THE REQUEST
Can you put the lines of the listing from the line containing "Click the abc" through the line containing "Looking at the" into a JSON list of strings, one string per line and no blank lines?

**** MATERIAL PROVIDED ****

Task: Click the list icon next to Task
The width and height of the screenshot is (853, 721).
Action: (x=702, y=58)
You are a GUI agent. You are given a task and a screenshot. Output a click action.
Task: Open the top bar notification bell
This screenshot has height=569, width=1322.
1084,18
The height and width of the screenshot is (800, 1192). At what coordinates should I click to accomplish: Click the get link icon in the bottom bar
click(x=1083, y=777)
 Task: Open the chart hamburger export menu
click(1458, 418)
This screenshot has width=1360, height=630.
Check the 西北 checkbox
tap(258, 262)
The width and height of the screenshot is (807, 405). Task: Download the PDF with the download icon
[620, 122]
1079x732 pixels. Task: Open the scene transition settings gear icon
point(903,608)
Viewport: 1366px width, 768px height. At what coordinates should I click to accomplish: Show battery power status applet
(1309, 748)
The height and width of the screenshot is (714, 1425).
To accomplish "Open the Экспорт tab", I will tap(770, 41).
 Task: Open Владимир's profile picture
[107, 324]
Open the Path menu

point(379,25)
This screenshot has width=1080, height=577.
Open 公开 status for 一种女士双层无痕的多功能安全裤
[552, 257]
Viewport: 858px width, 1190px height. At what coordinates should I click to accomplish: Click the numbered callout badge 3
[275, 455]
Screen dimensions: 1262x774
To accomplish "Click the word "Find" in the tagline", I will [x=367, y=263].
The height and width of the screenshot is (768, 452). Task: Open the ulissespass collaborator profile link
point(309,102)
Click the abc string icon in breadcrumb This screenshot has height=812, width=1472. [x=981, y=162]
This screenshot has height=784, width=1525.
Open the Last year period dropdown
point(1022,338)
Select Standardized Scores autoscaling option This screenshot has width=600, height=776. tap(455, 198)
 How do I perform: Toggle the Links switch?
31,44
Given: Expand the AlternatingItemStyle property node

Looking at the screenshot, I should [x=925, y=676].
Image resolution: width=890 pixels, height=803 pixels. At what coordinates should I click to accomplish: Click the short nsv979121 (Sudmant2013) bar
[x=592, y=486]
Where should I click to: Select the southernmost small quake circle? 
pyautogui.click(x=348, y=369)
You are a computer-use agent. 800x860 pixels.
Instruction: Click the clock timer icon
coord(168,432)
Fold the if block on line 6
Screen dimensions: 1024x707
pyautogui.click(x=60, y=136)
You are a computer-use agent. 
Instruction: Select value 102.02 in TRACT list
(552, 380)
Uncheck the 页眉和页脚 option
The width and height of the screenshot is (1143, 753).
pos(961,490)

****

EXERCISE RESPONSE
[
  "Click the abc string icon in breadcrumb This screenshot has height=812, width=1472. [x=981, y=162]",
  "This screenshot has height=784, width=1525.",
  "Open the Last year period dropdown",
  "point(1022,338)",
  "Select Standardized Scores autoscaling option This screenshot has width=600, height=776. tap(455, 198)",
  " How do I perform: Toggle the Links switch?",
  "31,44",
  "Given: Expand the AlternatingItemStyle property node",
  "Looking at the screenshot, I should [x=925, y=676]."
]